## [EXERCISE OBJECTIVE]
Begin at the line containing "This screenshot has width=1512, height=796." in the entries below and end at the line containing "Task: Toggle the dashboard date range picker"; transcribe that range exactly and nothing outside it.

## [Collected data entries]

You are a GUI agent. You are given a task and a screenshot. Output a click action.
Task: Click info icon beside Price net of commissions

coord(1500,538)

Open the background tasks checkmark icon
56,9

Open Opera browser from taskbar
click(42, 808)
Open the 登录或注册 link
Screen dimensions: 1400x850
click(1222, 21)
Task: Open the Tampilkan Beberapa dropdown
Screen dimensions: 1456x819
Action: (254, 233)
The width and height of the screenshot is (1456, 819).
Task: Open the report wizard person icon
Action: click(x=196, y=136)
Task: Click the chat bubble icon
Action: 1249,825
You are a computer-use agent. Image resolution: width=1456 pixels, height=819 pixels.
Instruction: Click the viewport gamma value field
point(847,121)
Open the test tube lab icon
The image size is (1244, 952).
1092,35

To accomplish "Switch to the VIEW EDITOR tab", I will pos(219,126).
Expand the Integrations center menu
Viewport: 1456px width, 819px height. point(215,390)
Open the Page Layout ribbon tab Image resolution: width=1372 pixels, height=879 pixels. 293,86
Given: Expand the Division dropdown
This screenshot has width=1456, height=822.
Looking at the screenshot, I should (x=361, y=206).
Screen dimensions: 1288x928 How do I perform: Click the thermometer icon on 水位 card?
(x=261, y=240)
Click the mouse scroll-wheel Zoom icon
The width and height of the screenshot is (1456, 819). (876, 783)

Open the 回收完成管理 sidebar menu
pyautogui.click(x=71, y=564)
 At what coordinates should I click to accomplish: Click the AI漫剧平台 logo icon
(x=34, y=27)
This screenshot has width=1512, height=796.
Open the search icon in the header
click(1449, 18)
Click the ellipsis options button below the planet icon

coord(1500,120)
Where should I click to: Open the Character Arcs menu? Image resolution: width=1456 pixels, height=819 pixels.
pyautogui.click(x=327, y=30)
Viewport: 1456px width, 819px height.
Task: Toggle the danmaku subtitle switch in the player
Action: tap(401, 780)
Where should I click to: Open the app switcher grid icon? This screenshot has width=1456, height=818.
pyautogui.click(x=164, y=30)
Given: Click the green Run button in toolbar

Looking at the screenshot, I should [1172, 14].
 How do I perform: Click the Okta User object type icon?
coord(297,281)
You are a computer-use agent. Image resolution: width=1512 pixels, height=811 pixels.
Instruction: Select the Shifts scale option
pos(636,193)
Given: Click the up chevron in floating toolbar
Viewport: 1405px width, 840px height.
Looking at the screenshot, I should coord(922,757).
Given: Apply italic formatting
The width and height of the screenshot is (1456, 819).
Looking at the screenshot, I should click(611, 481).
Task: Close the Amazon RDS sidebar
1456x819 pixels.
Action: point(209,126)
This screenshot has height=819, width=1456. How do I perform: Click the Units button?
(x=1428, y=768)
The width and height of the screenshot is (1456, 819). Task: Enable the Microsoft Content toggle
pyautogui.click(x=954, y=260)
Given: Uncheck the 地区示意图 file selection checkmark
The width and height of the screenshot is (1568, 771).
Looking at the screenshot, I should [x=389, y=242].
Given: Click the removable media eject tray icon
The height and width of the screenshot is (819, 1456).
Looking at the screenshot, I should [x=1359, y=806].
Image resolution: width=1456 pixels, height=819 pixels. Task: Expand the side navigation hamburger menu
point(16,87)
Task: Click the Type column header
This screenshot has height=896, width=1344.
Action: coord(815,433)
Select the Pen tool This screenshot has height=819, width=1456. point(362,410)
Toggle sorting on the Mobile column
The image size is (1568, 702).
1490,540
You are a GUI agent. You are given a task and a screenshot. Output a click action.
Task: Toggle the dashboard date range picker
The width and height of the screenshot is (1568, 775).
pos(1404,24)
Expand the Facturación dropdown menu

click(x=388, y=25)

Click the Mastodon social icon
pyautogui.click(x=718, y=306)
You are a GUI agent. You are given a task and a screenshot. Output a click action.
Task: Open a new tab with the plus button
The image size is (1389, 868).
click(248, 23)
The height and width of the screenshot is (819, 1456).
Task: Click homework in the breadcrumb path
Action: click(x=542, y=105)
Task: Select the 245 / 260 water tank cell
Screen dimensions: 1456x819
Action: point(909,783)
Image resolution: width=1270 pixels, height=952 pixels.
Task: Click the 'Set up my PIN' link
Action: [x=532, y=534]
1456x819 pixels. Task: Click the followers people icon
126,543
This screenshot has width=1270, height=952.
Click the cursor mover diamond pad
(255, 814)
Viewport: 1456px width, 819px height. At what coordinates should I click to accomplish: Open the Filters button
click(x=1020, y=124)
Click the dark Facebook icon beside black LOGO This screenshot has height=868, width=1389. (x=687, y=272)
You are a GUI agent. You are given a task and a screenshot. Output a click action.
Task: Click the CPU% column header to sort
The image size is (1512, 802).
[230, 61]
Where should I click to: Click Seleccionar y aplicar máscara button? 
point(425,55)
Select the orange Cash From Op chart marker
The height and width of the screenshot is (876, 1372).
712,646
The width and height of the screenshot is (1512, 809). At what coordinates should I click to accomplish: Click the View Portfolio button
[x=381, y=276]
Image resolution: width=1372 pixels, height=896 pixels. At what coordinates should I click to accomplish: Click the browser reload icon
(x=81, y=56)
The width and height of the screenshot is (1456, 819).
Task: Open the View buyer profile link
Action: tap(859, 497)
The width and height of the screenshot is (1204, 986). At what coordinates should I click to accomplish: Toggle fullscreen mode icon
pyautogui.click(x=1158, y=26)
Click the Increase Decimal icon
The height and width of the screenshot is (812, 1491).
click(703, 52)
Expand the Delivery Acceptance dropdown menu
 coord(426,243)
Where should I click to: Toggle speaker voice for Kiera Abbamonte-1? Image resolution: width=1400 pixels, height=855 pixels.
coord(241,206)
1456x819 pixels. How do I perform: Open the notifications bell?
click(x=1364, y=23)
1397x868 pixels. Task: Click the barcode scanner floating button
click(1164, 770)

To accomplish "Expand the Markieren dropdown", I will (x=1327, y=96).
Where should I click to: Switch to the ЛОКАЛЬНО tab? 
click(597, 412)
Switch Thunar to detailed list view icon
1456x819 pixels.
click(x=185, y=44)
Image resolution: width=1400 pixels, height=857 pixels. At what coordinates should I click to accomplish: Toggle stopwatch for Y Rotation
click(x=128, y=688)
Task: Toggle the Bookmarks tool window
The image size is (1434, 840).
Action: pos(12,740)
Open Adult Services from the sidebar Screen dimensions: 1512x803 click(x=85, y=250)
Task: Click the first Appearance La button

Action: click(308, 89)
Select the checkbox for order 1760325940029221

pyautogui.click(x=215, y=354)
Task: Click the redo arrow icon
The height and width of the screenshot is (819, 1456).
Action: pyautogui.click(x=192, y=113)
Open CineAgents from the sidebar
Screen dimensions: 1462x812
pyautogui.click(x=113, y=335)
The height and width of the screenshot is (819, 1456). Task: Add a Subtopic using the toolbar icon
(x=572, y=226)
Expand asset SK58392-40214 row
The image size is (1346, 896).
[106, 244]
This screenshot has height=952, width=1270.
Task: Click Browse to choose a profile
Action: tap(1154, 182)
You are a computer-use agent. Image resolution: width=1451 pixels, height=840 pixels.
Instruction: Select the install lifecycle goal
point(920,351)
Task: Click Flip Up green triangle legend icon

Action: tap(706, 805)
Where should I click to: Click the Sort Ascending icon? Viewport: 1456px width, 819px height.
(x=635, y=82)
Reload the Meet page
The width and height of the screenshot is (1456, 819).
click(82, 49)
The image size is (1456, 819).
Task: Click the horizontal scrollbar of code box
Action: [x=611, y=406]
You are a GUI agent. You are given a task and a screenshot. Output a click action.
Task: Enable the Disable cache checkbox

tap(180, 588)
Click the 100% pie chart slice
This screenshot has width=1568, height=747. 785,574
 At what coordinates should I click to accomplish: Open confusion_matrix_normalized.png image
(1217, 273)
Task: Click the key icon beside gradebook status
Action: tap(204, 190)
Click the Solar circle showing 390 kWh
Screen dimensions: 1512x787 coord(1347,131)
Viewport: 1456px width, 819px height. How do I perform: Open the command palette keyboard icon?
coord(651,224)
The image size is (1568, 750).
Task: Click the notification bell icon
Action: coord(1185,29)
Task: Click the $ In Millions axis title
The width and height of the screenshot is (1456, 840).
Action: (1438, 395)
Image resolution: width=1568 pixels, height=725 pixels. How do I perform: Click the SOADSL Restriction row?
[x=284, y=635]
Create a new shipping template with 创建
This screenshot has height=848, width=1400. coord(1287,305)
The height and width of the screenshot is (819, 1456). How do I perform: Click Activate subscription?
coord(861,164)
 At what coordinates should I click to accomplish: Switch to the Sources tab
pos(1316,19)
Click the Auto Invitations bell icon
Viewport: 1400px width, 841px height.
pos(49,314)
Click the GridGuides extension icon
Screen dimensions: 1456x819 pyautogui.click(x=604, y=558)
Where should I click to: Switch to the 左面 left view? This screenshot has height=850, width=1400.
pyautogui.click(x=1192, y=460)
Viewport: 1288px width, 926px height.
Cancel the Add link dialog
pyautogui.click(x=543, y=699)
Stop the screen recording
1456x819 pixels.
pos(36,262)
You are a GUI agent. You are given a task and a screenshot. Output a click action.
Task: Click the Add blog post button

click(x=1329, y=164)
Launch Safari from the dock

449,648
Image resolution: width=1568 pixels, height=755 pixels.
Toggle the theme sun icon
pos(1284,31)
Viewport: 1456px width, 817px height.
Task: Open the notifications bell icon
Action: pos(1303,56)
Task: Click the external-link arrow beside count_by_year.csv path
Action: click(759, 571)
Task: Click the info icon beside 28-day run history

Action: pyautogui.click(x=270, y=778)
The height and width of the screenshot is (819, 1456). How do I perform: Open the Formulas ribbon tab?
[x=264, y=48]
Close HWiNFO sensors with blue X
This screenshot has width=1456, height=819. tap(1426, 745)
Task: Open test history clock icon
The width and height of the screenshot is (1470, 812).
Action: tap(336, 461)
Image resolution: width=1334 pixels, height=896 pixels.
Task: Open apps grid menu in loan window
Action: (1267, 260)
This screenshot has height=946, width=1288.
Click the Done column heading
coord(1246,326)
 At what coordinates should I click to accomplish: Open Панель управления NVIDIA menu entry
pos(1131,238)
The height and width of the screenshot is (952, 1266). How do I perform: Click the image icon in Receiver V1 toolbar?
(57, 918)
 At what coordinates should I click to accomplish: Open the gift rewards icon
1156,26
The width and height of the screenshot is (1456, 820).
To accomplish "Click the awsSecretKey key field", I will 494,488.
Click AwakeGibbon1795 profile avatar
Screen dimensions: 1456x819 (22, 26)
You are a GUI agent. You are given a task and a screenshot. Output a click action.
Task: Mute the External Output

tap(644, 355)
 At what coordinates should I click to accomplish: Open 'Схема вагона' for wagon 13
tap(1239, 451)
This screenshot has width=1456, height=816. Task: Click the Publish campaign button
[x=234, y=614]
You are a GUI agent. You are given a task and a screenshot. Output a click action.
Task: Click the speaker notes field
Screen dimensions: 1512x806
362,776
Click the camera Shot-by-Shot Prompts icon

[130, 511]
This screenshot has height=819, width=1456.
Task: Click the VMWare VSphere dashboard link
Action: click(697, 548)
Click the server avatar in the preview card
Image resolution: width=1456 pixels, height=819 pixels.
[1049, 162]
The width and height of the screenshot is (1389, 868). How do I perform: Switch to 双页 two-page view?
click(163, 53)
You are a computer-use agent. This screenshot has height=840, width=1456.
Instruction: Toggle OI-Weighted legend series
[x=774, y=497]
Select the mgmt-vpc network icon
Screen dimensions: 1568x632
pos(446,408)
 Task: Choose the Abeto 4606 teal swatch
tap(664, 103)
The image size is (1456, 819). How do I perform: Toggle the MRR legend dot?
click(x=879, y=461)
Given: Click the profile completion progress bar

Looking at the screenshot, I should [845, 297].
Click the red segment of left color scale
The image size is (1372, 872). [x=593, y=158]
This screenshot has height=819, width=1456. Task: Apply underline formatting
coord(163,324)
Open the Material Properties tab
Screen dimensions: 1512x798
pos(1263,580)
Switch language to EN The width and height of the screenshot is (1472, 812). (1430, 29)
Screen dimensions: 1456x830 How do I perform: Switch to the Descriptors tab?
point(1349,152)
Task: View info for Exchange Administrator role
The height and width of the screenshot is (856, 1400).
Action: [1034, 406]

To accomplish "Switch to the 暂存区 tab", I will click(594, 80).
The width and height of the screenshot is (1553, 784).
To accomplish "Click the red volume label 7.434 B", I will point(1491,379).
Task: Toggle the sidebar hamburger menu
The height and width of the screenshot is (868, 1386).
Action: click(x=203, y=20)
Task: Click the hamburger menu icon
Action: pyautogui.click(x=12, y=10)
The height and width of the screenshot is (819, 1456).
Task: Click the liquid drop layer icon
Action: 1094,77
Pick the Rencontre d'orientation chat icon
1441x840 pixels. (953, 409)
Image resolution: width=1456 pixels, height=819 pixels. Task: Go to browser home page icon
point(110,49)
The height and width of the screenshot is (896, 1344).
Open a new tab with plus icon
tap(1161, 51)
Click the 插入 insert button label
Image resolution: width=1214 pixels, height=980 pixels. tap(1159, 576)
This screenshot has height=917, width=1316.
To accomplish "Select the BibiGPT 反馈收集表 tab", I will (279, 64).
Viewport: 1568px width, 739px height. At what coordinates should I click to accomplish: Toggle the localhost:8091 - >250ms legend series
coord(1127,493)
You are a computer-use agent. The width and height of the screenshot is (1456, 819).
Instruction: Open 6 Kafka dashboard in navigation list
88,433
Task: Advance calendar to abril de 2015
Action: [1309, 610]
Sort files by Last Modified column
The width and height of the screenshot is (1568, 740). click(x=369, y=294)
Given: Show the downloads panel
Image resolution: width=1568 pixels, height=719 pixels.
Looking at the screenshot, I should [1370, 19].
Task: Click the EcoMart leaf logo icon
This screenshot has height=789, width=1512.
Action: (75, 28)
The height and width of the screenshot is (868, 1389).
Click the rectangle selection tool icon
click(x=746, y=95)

## [RESPONSE TO THE EXERCISE]
This screenshot has width=1512, height=796.
Open the search icon in the header
click(1449, 18)
Click the ellipsis options button below the planet icon

coord(1500,120)
Where should I click to: Open the Character Arcs menu? Image resolution: width=1456 pixels, height=819 pixels.
pyautogui.click(x=327, y=30)
Viewport: 1456px width, 819px height.
Task: Toggle the danmaku subtitle switch in the player
Action: tap(401, 780)
Where should I click to: Open the app switcher grid icon? This screenshot has width=1456, height=818.
pyautogui.click(x=164, y=30)
Given: Click the green Run button in toolbar

Looking at the screenshot, I should [1172, 14].
 How do I perform: Click the Okta User object type icon?
coord(297,281)
You are a computer-use agent. Image resolution: width=1512 pixels, height=811 pixels.
Instruction: Select the Shifts scale option
pos(636,193)
Given: Click the up chevron in floating toolbar
Viewport: 1405px width, 840px height.
Looking at the screenshot, I should coord(922,757).
Given: Apply italic formatting
The width and height of the screenshot is (1456, 819).
Looking at the screenshot, I should click(611, 481).
Task: Close the Amazon RDS sidebar
1456x819 pixels.
Action: point(209,126)
This screenshot has height=819, width=1456. How do I perform: Click the Units button?
(x=1428, y=768)
The width and height of the screenshot is (1456, 819). Task: Enable the Microsoft Content toggle
pyautogui.click(x=954, y=260)
Given: Uncheck the 地区示意图 file selection checkmark
The width and height of the screenshot is (1568, 771).
Looking at the screenshot, I should [x=389, y=242].
Given: Click the removable media eject tray icon
The height and width of the screenshot is (819, 1456).
Looking at the screenshot, I should [x=1359, y=806].
Image resolution: width=1456 pixels, height=819 pixels. Task: Expand the side navigation hamburger menu
point(16,87)
Task: Click the Type column header
This screenshot has height=896, width=1344.
Action: coord(815,433)
Select the Pen tool This screenshot has height=819, width=1456. point(362,410)
Toggle sorting on the Mobile column
The image size is (1568, 702).
1490,540
You are a GUI agent. You are given a task and a screenshot. Output a click action.
Task: Toggle the dashboard date range picker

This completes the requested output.